DATASET CONTENT:
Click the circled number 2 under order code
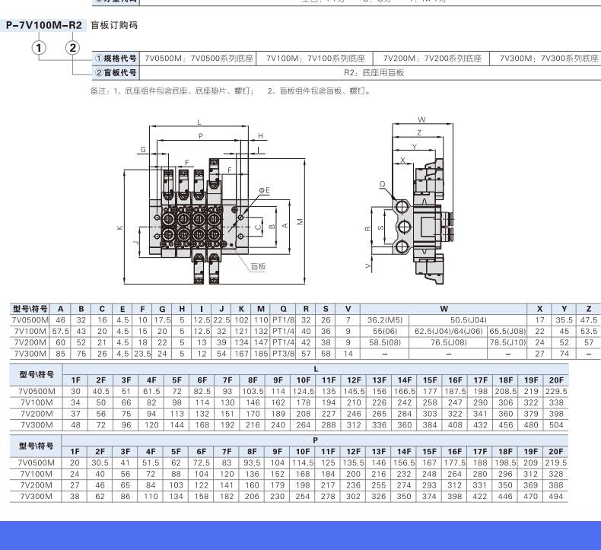 72,48
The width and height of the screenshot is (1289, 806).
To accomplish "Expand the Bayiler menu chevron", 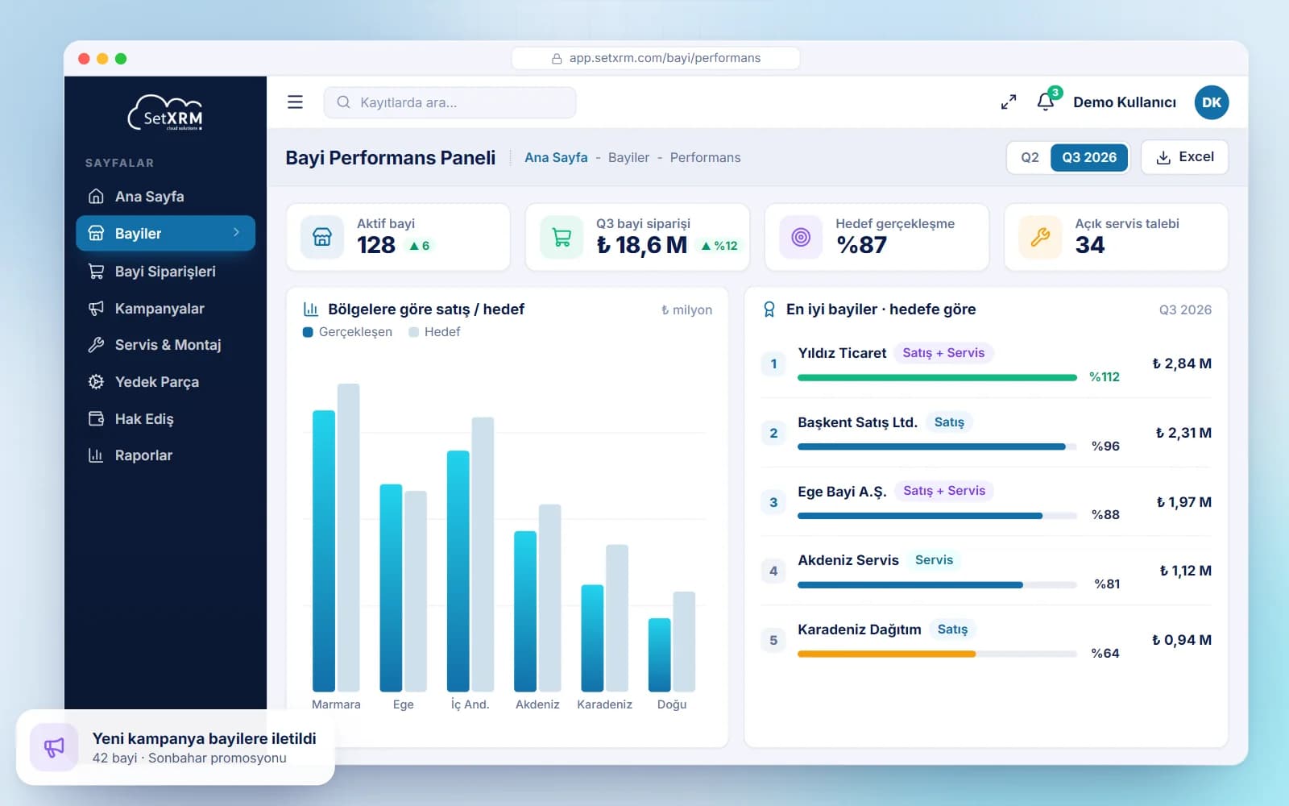I will (x=236, y=233).
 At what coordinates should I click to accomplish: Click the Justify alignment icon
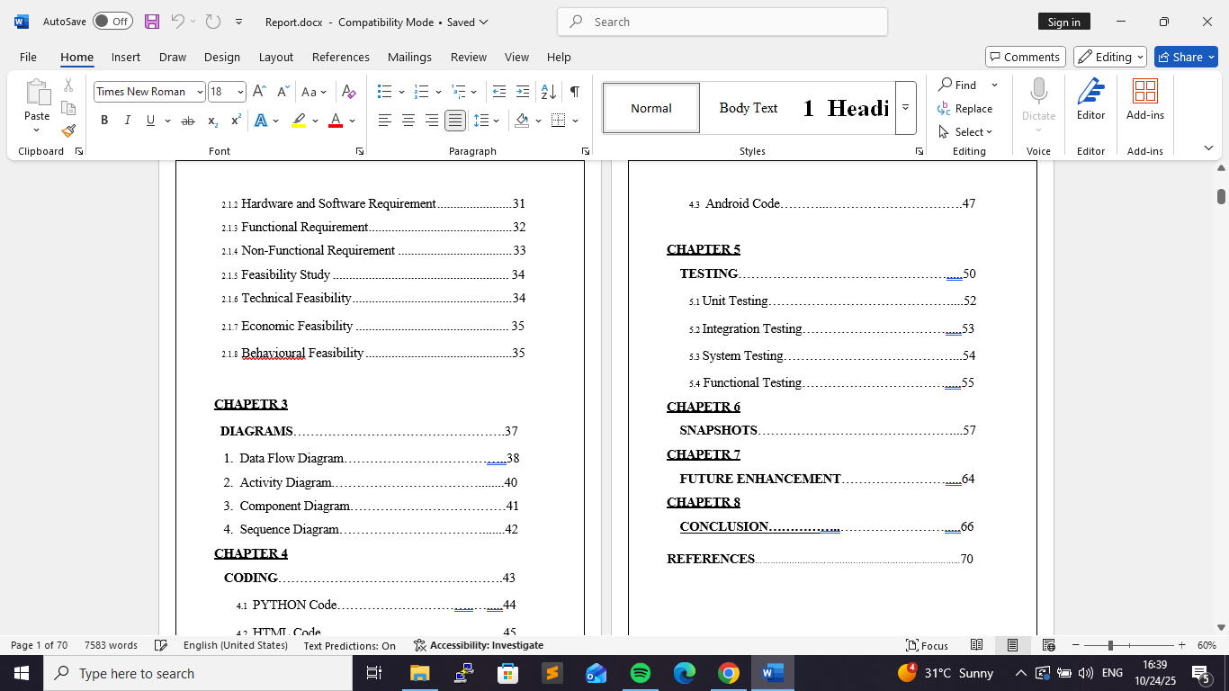pos(455,121)
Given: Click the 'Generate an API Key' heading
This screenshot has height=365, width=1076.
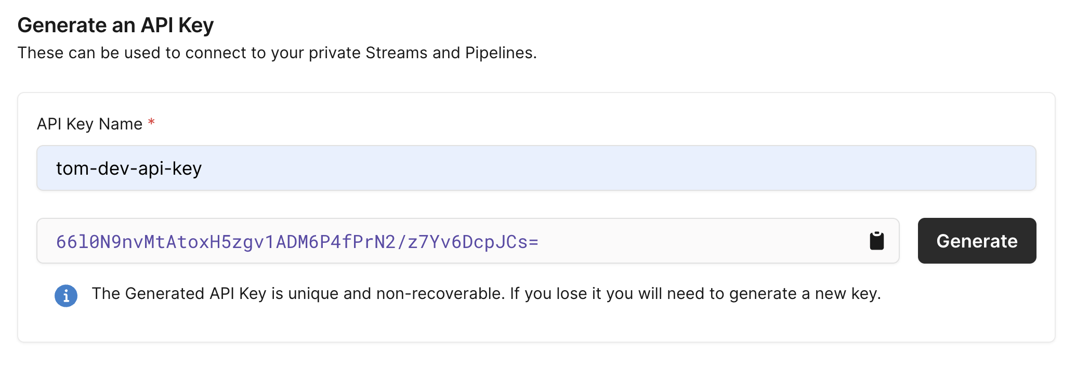Looking at the screenshot, I should coord(115,25).
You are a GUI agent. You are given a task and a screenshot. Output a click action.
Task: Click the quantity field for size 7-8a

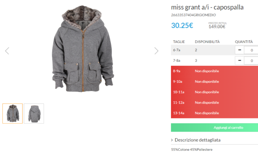(251, 60)
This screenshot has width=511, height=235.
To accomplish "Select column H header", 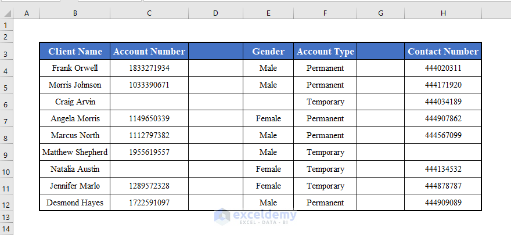I will pos(443,13).
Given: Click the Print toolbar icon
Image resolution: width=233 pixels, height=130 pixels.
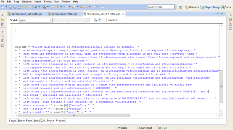Looking at the screenshot, I should 19,7.
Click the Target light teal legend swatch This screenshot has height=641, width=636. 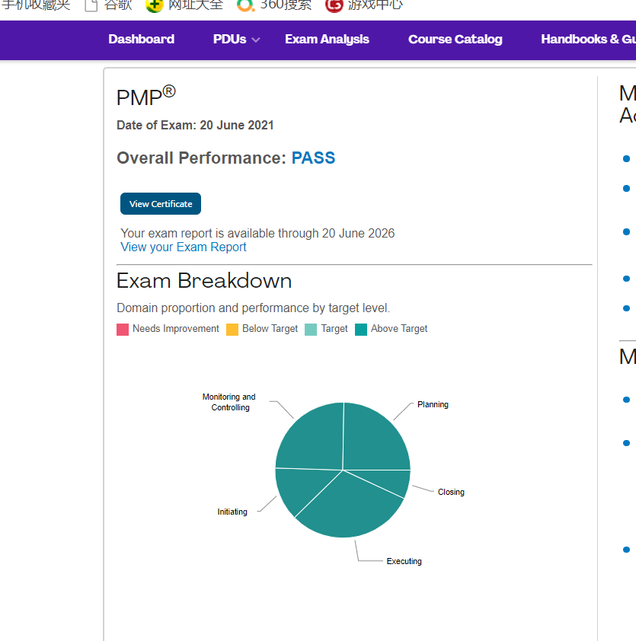[x=311, y=330]
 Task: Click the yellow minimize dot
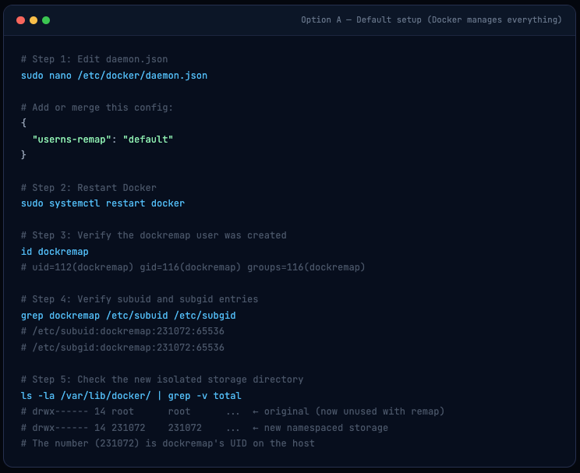click(x=34, y=20)
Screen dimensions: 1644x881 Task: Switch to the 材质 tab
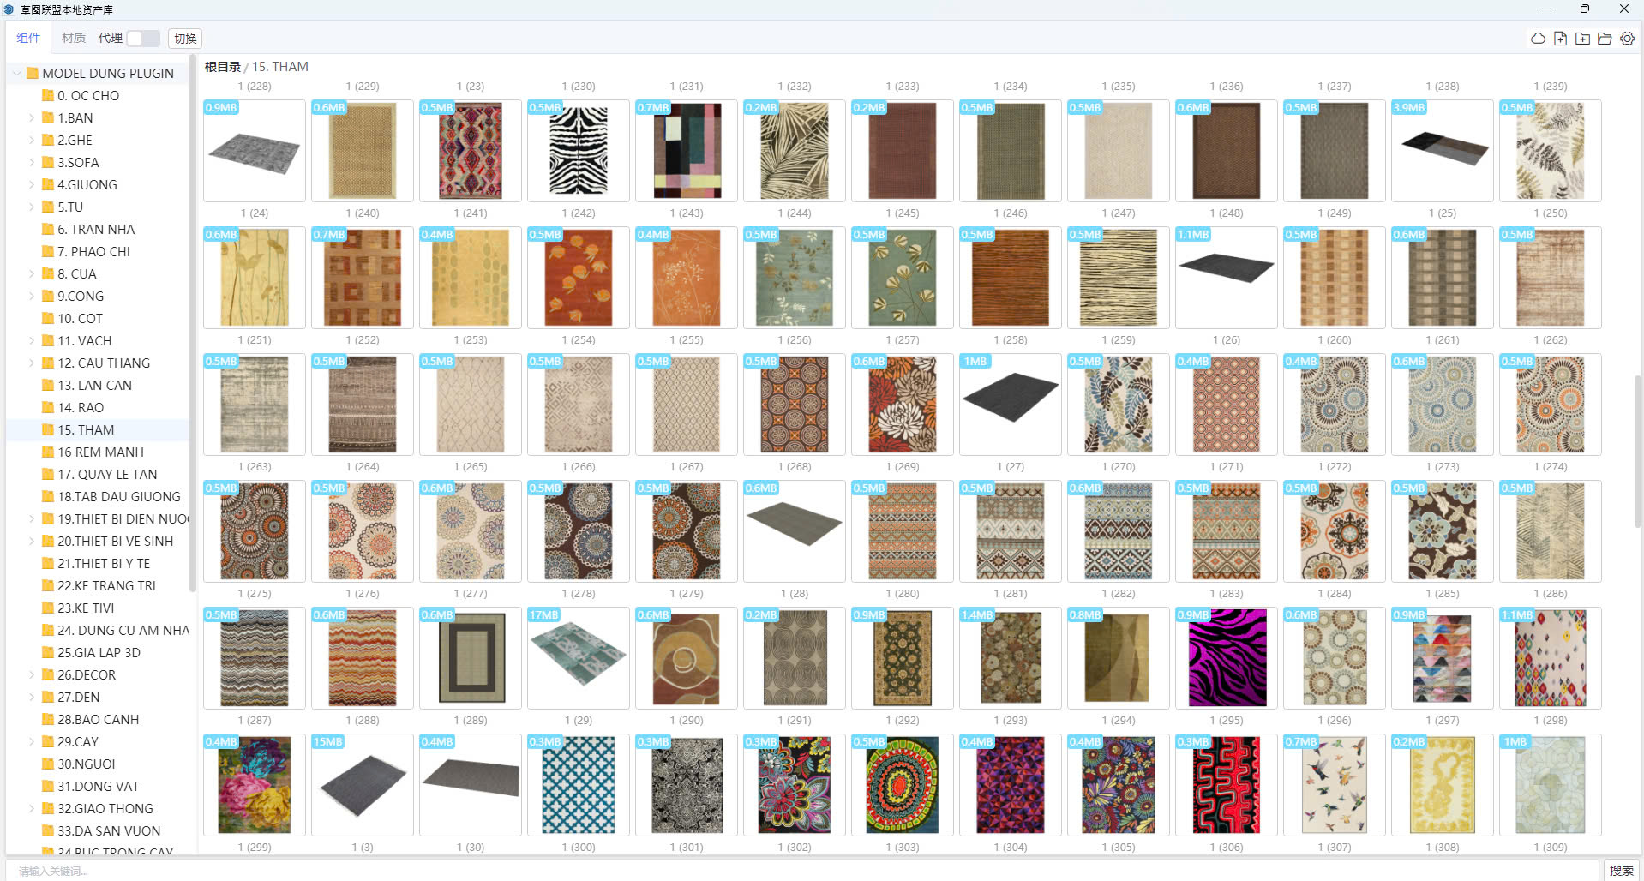click(74, 39)
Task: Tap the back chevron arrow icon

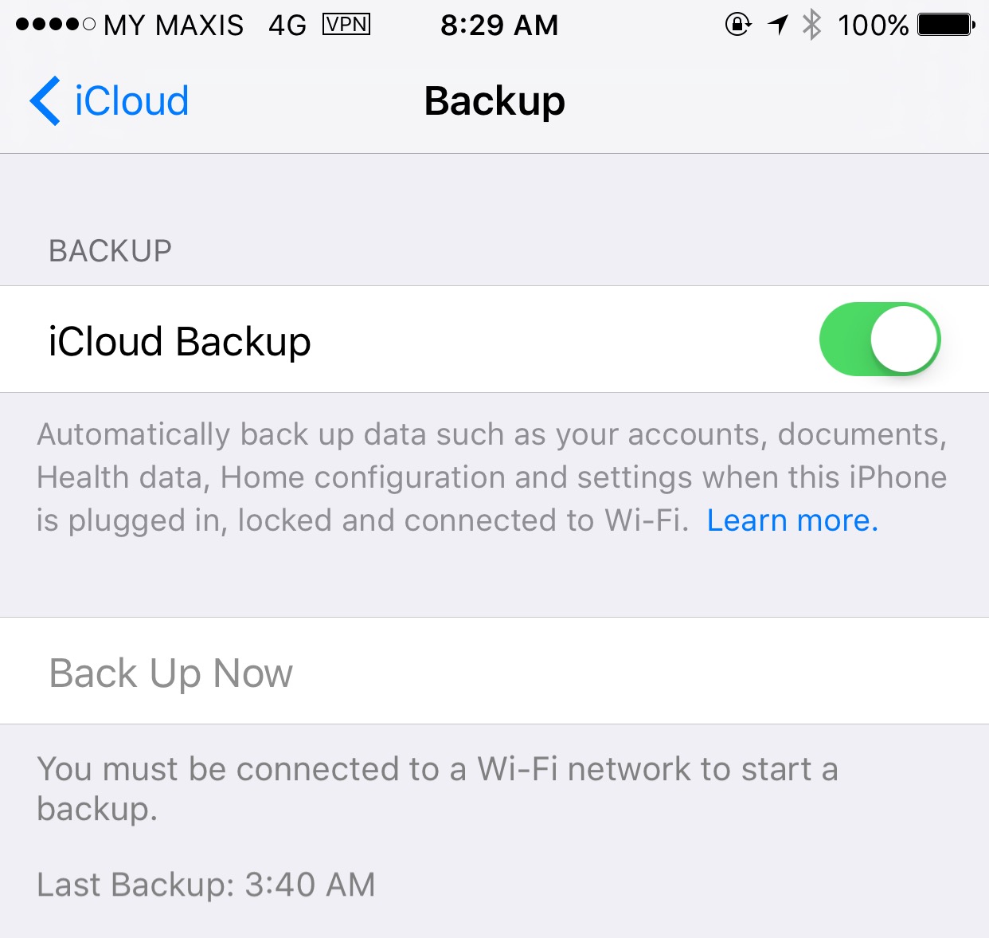Action: [x=45, y=101]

WORK ORDER: Skip the pictures and copy exactly the lines from the one containing "Task: Click the yellow minimize dot" through the end of the material, both ends included.

ANSWER FOR THE TASK:
 Task: Click the yellow minimize dot
click(x=34, y=20)
Screen dimensions: 1644x881 Task: Switch to the 材质 tab
click(74, 39)
Task: Tap the back chevron arrow icon

Action: [x=45, y=101]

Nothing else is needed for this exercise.